** START OF Excerpt to read **

The EIS Portfolio Fund was launched in June 2021. Given it is an EIS fund, no exits have been achieved or are anticipated until 2024 at the earliest. We have therefore used our wider track record as a simulated performance for this fund. The above figures are based on the businesses that our previous EIS Portfolio Service has invested on behalf of investors in their individual portfolios. These figures cover the whole period of investing. Please note that Fees as described in the Information Memorandum may apply on any exits. Past performance is not a guide to future returns. You may lose some or all of the money you invest.

Important information

The Seneca EIS Portfolio Fund is an Alternative Investment Fund for the purposes of the Alternative Investment Fund Managers Directive. It is not a collective investment scheme within the meaning of section 235 of the Financial and Services Market Act nor a Non-mainstream Pooled Investment by virtue of it being a fund complying with the meaning of Article 2 in the Schedule to the Financial Services and Markets Act 2000 (Collective Investment Schemes) Order 2001.

The investments we offer are high risk in nature and therefore not suitable for everyone. If you would like to find out more about the Enterprise Investment Scheme, EISA (the Enterprise Investment Scheme Association) have produced a guide.

Past performance is not a guide to future returns. Target returns are not guaranteed. You may lose some or all of the money you invest.

How can I invest?

We recommend that you seek independent financial advice before you invest. Please make sure that you have fully read and understood the Information Memorandum and Terms and Conditions applicable to the EIS Fund product. Please also read our Custodian’s Terms of Business. To make an investment into this product please complete and return the appropriate Application Form available on this page. Alternatively, please speak to our Client Relations team for more information.

Further information

When you Subscribe to the Fund, your Subscription will be held in cash by the Custodian, helping build a sum of money for the Fund to invest (an “investment tranche”). Periodically, we will complete what is known as a “soft close” so that we can start making investments for all those investors who are included in that “investment tranche”. The timing of these “soft closes” will be designed to ensure efficient investment of investors’ money. Once your Subscription is included in an “investment tranche”, we will begin buying shares on your behalf.

 

The Fund will remain open for further Subscriptions which will build to form the next “investment tranche”.

** END OF Excerpt to read **

* _Requirement A_
In the Seneca EIS Portfolio Fund text, in what month and year was the fund launched?
* _Requirement B_
Continue the Seneca EIS Portfolio Fund text from the point where it ends.

** START OF Material shown **

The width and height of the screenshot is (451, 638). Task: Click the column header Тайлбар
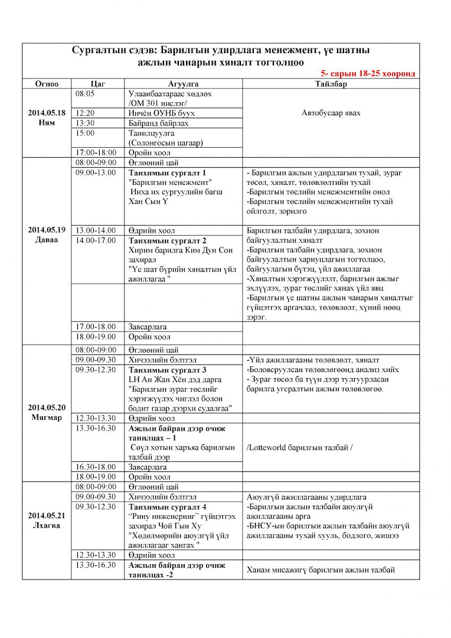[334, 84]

** END OF Material shown **
** START OF Material shown **

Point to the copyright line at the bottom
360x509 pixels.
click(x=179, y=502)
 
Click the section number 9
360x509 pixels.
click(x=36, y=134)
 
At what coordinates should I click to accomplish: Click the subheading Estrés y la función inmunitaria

** END OF Material shown **

* _Task result A_
June 2021

* _Task result B_
We do not set a minimum investment amount. However, there is a minimum initial fee of £500 + VAT. You should therefore think carefully about the affect of this minimum fee if you intend to invest a smaller amount (e.g. less than £20,000).

We have designed our EIS Portfolio Fund to appeal to investors who are looking to invest in UK SMEs with the aim of achieving capital growth over the medium-term (five to six years) in an investment that qualifies for the tax reliefs available under the Enterprise Investment Scheme.

They will have experience of investing in tax advantaged investments (e.g. EIS, VCT) or buying shares in FTSE 100, FTSE 250, AIM quoted, smaller quoted (e.g. the Aquis Stock Exchange) or unquoted companies.

 

Those investors will understand what factors drive the movement of share prices and how in turn that impacts the value of their investment. They will also understand and accept the risks associated with making an investment in the Fund (see pages 24 to 25 of the Information Memorandum). Their current financial situation will mean that they do not need access to the amount they invest for at least five years or need an income from it. They should also be able to withstand the loss of some or all of that amount.

 

You should not invest in this Fund if you lack the requisite knowledge and experience, are looking to invest for less than five years, need your investment to pay an income or are risk averse or have a low tolerance to risk.

Typically, we target well-managed businesses that can demonstrate established and proven concepts, good balance sheet strength, profits or visibility of profit and cash generation and which are looking to take the next step in their growth phase. As a guide, we would normally look for the following key criteria:

 

  • Attractive growth prospects
  • Defensible market position
  • Realistic entry value expectations
  • Strong management team
  • Profitable or visibility of profits
  • Potential to add value from Seneca network
  • Exit available between 3 and 5 years

If you are a financial adviser, you can request a copy of the Hardman & Co review of our EIS Portfolio Fund by emailing tellmemore@senecapartners.co.uk

 

Alternatively, you can access a review completed by Tax Efficient Review or MICAP, if you are a subscriber.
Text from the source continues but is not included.